The Supreme Court has been the focus of much attention in anticipation of their forthcoming ruling on Obama’s health insurance mandate. The mandate was legislated as a part of the Patient Protection and Affordable Care Act — more pejoratively known as ObamaCare — and is considered a critical part of the Act’s ability to lower health care costs and extend insurance coverage. Though originally a Republican idea, conservatives have protested the provision by arguing that a federal mandate to purchase insurance is an illegitimate exercise of government authority, and represents a clear affront to the liberty of the American people. The Supreme Court appears ready to agree, with many expecting the mandate to be overturned be a margin of 5-4.
Curiously, the justices appear to be much less concerned with liberty when an individual’s body is in question. On Monday the Court decided by a margin of 5-4 that Americans detained in jail could be legally subjected to a strip search, regardless of how minor the crime they’re accused of is. It’s an extreme case, but one could hypothetically be arrested for jaywalking and be forced to undergo humiliating and traumetizing search.

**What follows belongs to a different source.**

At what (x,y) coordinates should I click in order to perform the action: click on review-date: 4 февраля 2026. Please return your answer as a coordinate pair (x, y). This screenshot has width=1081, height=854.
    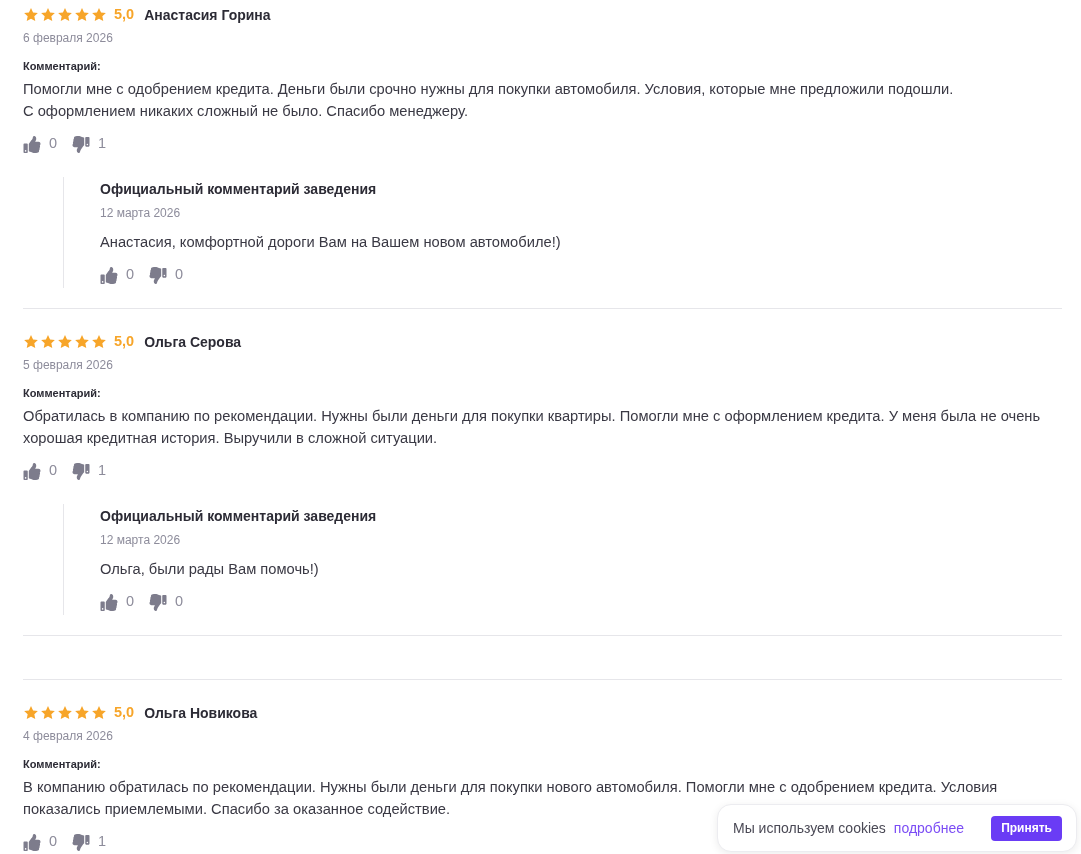
    Looking at the image, I should click on (68, 736).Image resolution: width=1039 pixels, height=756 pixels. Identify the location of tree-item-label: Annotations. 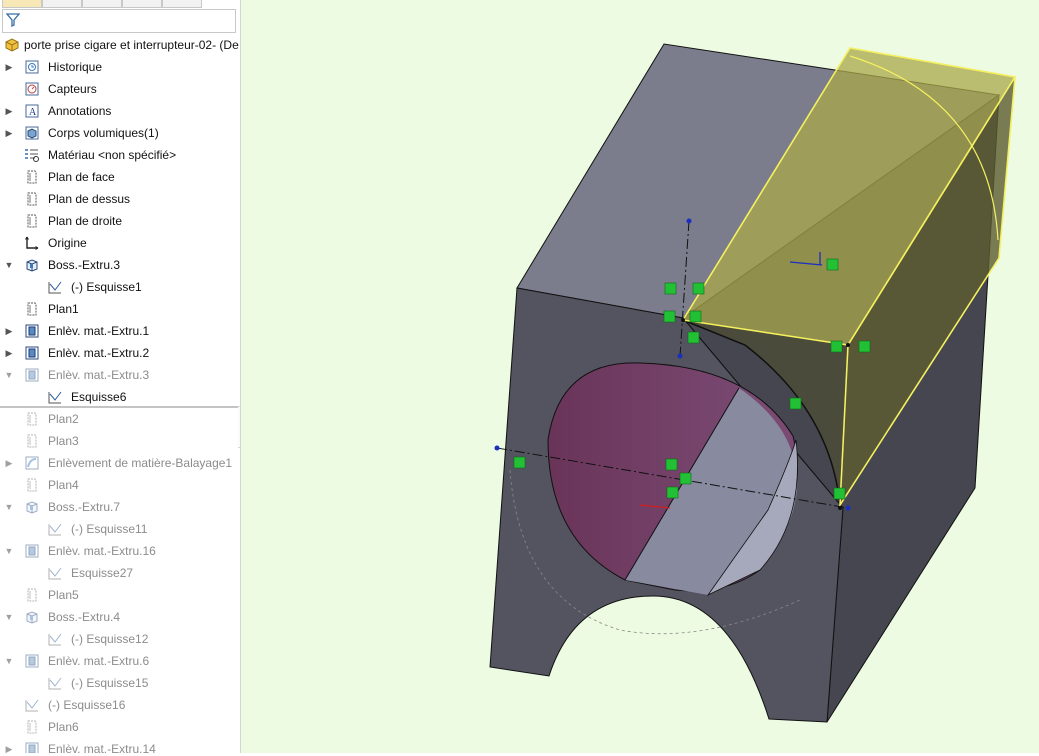
(80, 111).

On the other hand, there exists a very legitimate justification for such searches: Jails are dangerous places, and in the interest of security, guards must be able to ensure that no contraband finds its way within a prison’s walls. But it’s also frightening to think of the potential for such a ruling to be exploited, with strip searches becoming a tool of intimidation and abuse. More worrisome still is the seemingly disparate conceptions of liberty the Supreme Court holds for one’s body as opposed to one’s purchases. Mandatory insurance to lower health care costs and keep people covered? How dare the government encroach on our precious freedoms!
Mandatory strip searches any time you’re held in jail? Shut up and bend over! It’s a sad day in America when you’re more likely to get a colonoscopy in a jail than in a doctor’s office.